▽
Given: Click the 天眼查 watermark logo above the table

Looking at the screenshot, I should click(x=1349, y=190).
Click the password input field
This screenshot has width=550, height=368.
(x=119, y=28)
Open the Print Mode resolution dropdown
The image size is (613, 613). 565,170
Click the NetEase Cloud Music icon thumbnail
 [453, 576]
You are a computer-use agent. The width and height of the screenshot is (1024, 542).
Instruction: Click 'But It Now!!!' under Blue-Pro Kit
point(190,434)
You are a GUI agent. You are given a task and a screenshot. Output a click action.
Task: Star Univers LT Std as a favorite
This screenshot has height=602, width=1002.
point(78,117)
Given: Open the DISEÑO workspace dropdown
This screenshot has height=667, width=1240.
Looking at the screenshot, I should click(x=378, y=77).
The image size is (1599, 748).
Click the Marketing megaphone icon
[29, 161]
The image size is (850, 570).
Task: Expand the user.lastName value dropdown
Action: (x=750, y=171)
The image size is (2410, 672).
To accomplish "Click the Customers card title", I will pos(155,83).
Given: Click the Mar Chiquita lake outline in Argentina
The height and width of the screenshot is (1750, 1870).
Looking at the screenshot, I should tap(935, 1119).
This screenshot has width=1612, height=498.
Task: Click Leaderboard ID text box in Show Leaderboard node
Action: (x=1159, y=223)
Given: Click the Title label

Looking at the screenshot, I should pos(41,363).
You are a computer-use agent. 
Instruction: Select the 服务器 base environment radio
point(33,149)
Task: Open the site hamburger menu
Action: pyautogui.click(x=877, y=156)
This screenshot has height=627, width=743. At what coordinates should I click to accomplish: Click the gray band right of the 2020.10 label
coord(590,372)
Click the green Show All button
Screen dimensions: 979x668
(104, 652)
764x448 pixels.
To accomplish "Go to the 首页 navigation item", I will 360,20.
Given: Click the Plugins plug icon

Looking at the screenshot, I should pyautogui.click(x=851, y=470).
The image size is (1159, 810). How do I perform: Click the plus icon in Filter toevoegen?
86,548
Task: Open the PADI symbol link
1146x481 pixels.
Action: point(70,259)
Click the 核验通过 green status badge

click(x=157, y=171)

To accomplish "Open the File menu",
△
What is expected:
Pick out all lines from the data above in which the word "computer" appears.

Answer space:
You are a computer-use agent. The width and height of the screenshot is (1024, 542).
You are a computer-use agent. 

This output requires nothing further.